形成条件：①细胞膜两侧存在离子浓度差，细胞膜内K⁺浓度高于细胞膜外，而细胞外Na⁺、Ca²⁺、Cl^-高于细胞内，这种浓度差的维持依靠离子泵的主动转运。（主要是Na⁺-K⁺泵的转运）。

②细胞膜在不同状态下对不同离子的通透性不同，例如，安静时主要允许K⁺通透，而去极化到阈电位水平时又主要允许Na⁺通透。

③可兴奋组织或细胞受阈上刺激。

形成过程：阈（或阈上）刺激→细胞膜部分去极化→Na⁺少量内流→去极化至阈电位水平→Na⁺内流与去极化形成正反馈（Na⁺爆发性内流）→达到Na⁺平衡电位（膜内为正膜外为负）→形成动作电位上升支。

膜去极化达一定电位水平→Na⁺内流停止、K⁺迅速外流→形成动作电位下降支。

阻断Na⁺通道（河豚毒）能阻碍动作电位的产生。

（3）动作电位特征： “全或无”式的。

①动作电位的形态、幅度和时间不随刺激强度的变化而变化

②动作电位的幅度不因传导距离增加而减小(不衰减性传导)。

（4）兴奋在同一细胞上的传导：可兴奋细胞兴奋的标志是产生动作电位，因此兴奋的传导实质上是动作电位向周围的传播。动作电位以局部电流的方式传导，直径大的细胞电阻较小传导的速度快。有髓鞘的神经纤维动作电位以跳跃式传导，因而比无髓纤维传导快。

（5）一次兴奋后细胞兴奋性的周期性变化：绝对不应期——相对不应期——超常期——低常期——恢复。

3.局部电位：

（1）概念：细胞受到阈下刺激时，细胞膜两侧产生的微弱电变化（较小的膜去极化或超极化反应）。或者说是细胞受刺激后去极化未达到阈电位的电位变化。

（2）形成机制：阈下刺激使膜通道部分开放，产生少量去极化或超极化，故局部电位可以是去极化电位，也可以是超极化电位。局部电位在不同细胞上由不同离子流动形成，而且离子是顺着浓度差流动，不消耗能量。

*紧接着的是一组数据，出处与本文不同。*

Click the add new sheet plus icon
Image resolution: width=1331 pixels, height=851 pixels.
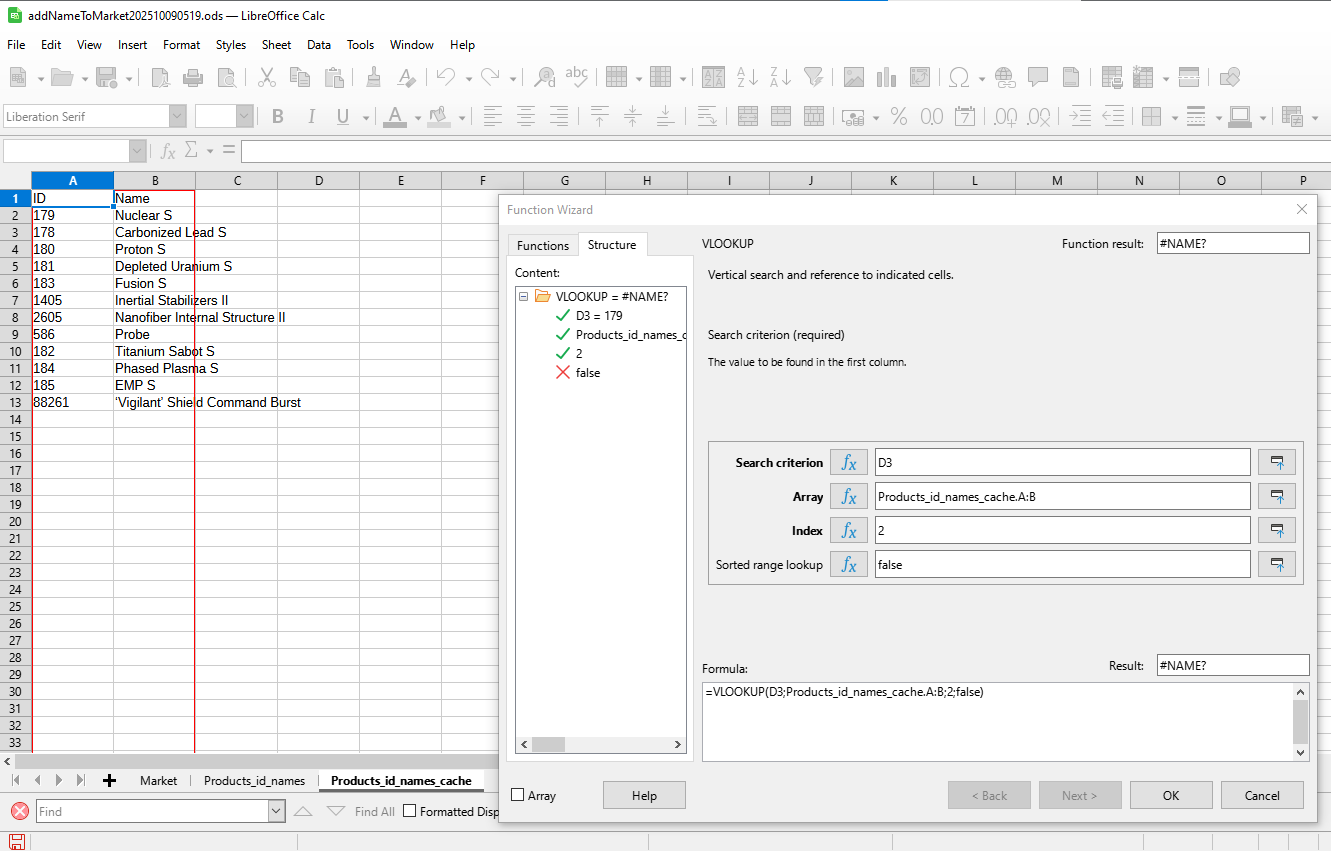109,781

（3）特点： ①不是“全或无”式。指局部电位的幅度与刺激强度正相关，而与膜两侧离子浓度差无关②可以总和。局部电位没有不应期，一次阈下刺激引起一个局部反应虽然不能引发动作电位，但多个阈下刺激引起的多个局部反应如果在时间上（多个刺激在同一部位连续给予）或空间上（多个刺激在相邻部位同时给予）叠加起来（分别称为时间总和或空间总和），就有可能导致膜去极化到阈电位，从而爆发动作电位。 ③电紧张扩布。局部电位不能像动作电位向远处传播，只能以电紧张的方式，影响附近膜的电位。电紧张扩布随扩布距离增加而衰减。

（四）神经肌肉接头处的信息传递过程

神经末梢兴奋（接头前膜）发生去极化→膜对Ca²⁺通透性增加→Ca²⁺内流→神经末梢释放递质ACh→ACh通过接头间隙扩散到接头后膜（终板膜）并与N型受体结合→终板膜对Na⁺、K⁺（以Na⁺为主）通透性增高→Na⁺内流→终板电位→总和达阈电位→肌细胞产生动作电位。

特点：①单向传递；②传递延搁；③易受环境因素影响。

总结：①神经肌肉接头处的信息传递实际上是“电—化学—电”的过程。 ②终板电位是局部电位，具有局部电位的所有特征，本身不能引起肌肉收缩；但每次神经冲动引起的ACh释放量足以使产生的终板电位总和达到邻近肌细胞膜的阈电位水平，使肌细胞产生动作电位。因此，这种兴奋传递是一对一的。③在接头前膜无Ca²⁺内流的情况下，ACh有少量自发释放，这是神经紧张性作用的基础。

（五）肌细胞的收缩功能

1.骨骼肌的特殊结构：

肌纤维内含大量肌原纤维和肌管系统，肌原纤维由肌小节构成，粗、细肌丝构成的肌小节是肌肉进行收缩和舒张的基本功能单位。肌管系统包括肌原纤维去向一致的纵管系统和与肌原纤维垂直去向的横管系统。纵管系统的两端膨大成含有大量Ca²⁺的终末池，一条横管和两侧的终末池构成三联管结构，它是兴奋收缩耦联的关键部位。

2.粗、细肌丝蛋白质组成：

（1）粗肌丝由肌凝蛋白（肌球蛋白）组成。

横桥：具ATP酶活性，可与细肌丝上横桥结合位点结合。

（2）细肌丝由肌动蛋白（肌纤蛋白）、原肌凝蛋白（原肌球蛋白）和肌钙蛋白组成。

3.兴奋收缩耦联过程：

（1）电兴奋通过横管系统传向肌细胞深处。

（2）三联管的信息传递。

（3）纵管系统对Ca²⁺的贮存、释放和再聚积。

4.肌肉收缩过程：

肌细胞膜兴奋传导到终池→终池Ca²⁺释放→肌浆Ca²⁺浓度增高→Ca²⁺与肌钙蛋白结合→原肌凝蛋白变构→肌球蛋白横桥头与肌动蛋白结合→横桥头ATP酶激活分解ATP→横桥扭动→细肌丝向粗肌丝滑行→肌小节缩短。

5.肌肉舒张过程：与收缩过程相反。

由于舒张时肌浆内钙的回收需要钙泵作用，因此肌肉舒张和收缩一样是耗能的主动过程。

（六）肌肉收缩的外部表现和力学分析

1.骨骼肌收缩形式：

（1）等长收缩和等张收缩

等长收缩：张力增加而无长度缩短的收缩，例如人站立时对抗重力的肌肉收缩是等长收缩，这种收缩不做功。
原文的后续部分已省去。